-------- Data excerpts --------
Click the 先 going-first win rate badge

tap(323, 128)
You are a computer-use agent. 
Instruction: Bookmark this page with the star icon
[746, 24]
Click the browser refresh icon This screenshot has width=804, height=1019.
--------
-------- Data excerpts --------
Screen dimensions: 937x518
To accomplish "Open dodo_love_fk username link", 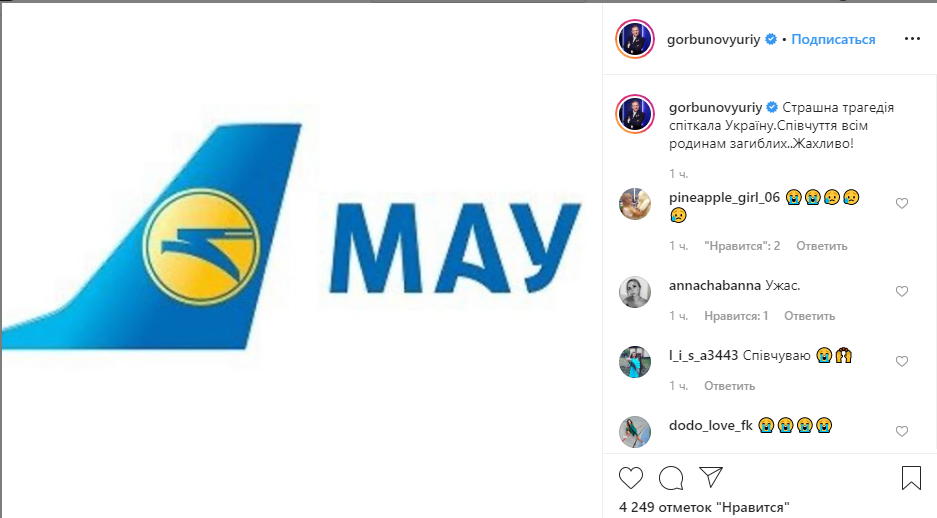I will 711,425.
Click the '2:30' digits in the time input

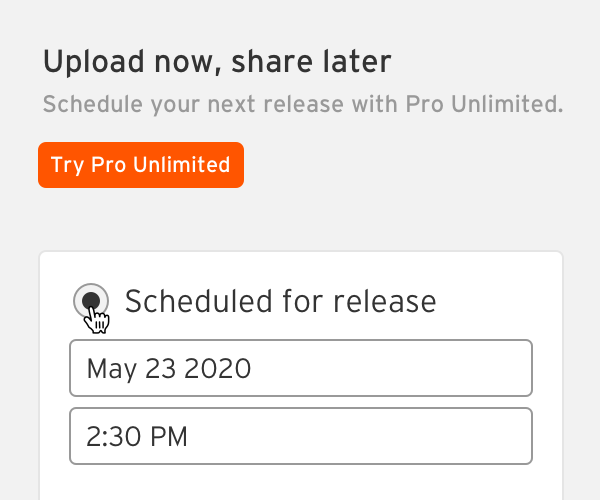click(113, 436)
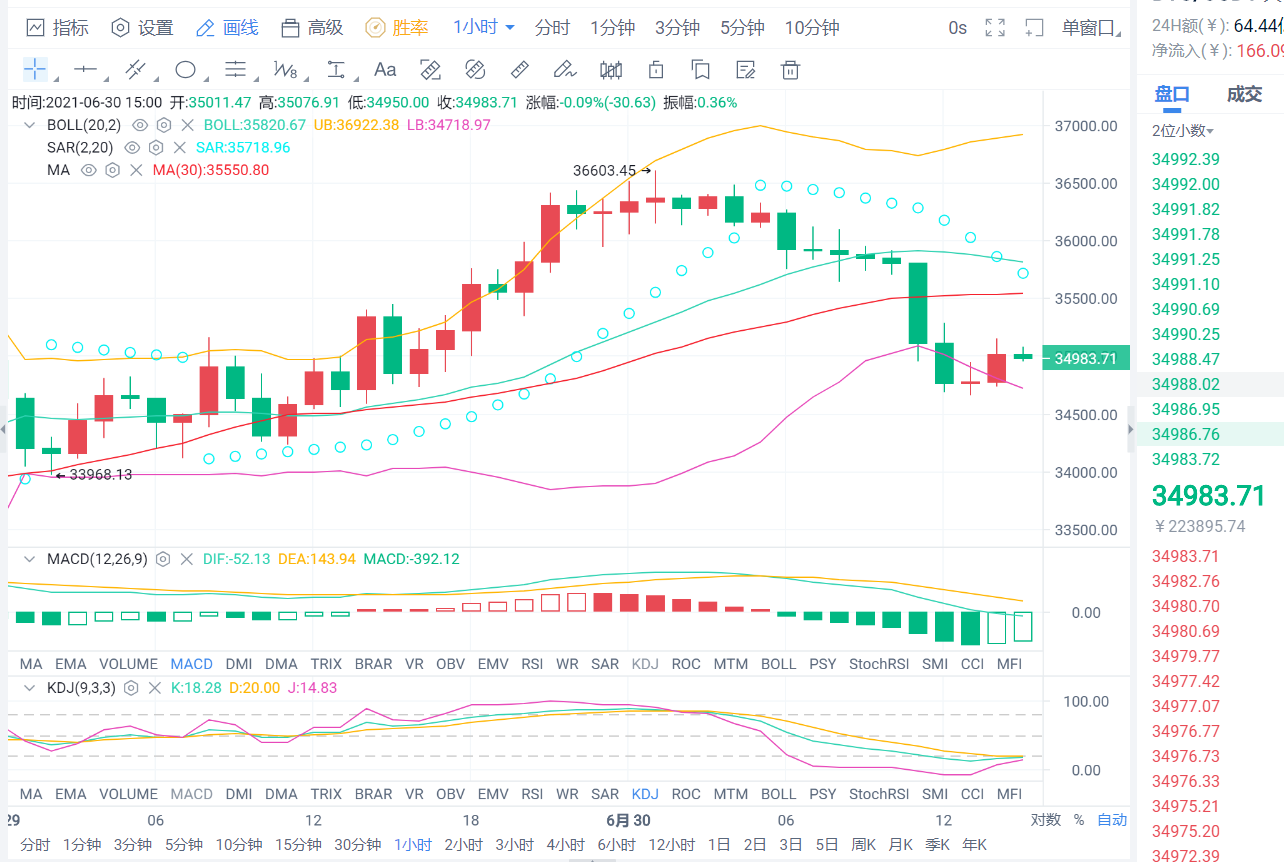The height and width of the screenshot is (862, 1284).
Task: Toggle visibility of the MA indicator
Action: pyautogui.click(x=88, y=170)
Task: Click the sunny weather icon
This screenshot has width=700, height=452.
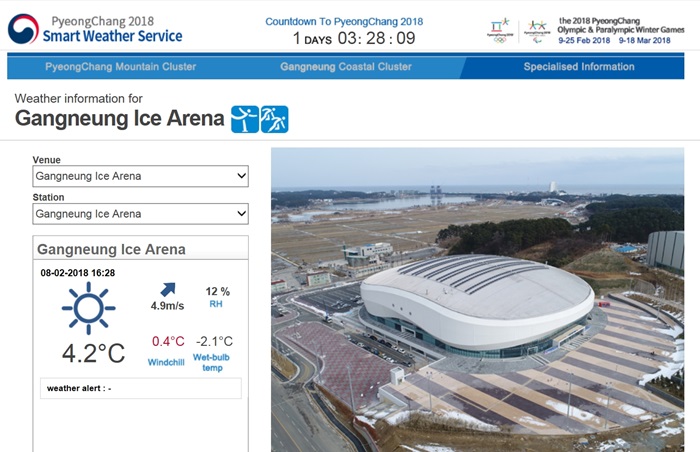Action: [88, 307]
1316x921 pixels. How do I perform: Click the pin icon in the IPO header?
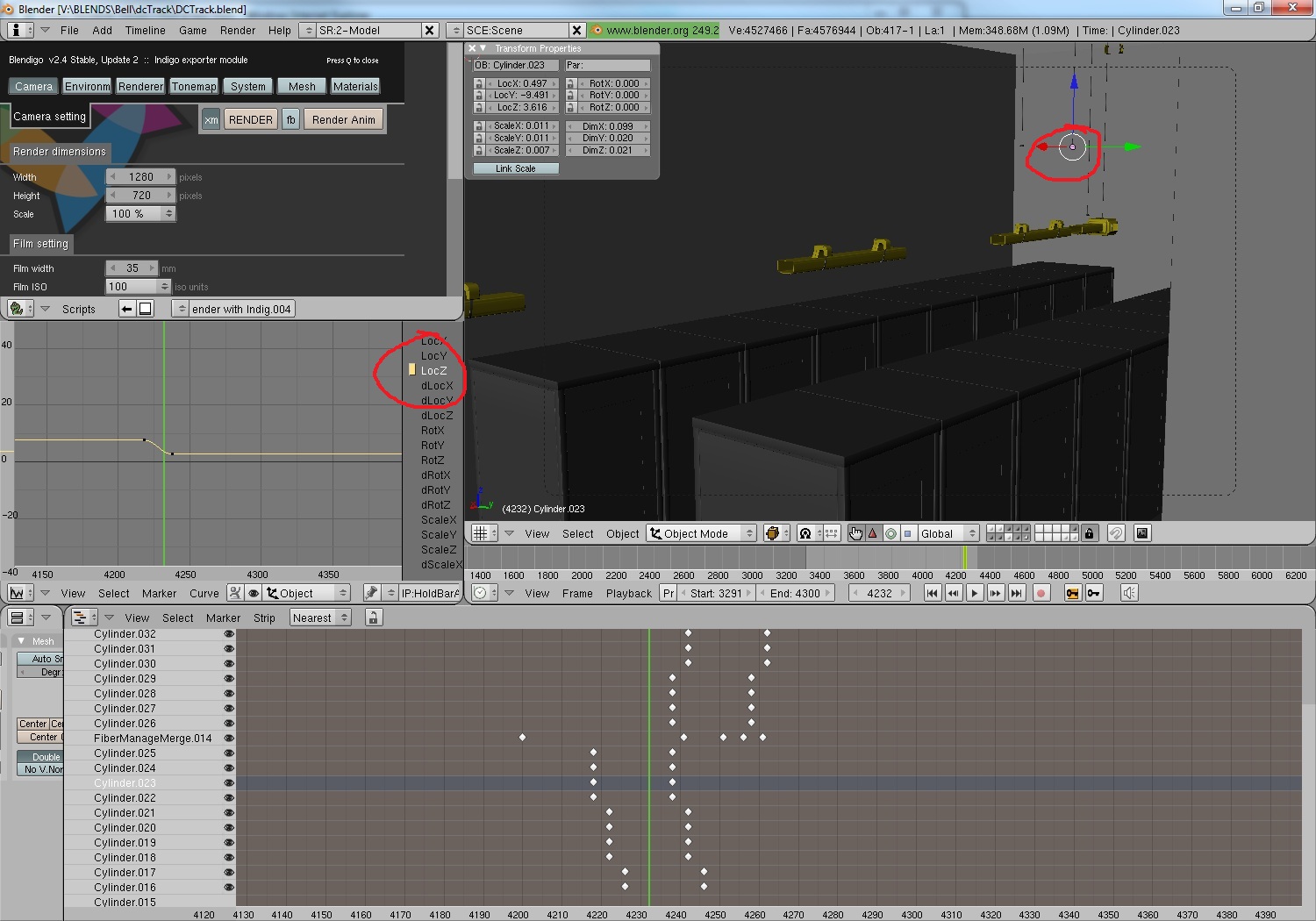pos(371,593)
--------
_Instructions to follow_: Print the lines above from the one with "You are a computer-use agent." through the one with "Click the browser", both included, exactly as written and nothing more.

_Solved exercise_:
You are a computer-use agent. 
Instruction: Bookmark this page with the star icon
[746, 24]
Click the browser refresh icon This screenshot has width=804, height=1019.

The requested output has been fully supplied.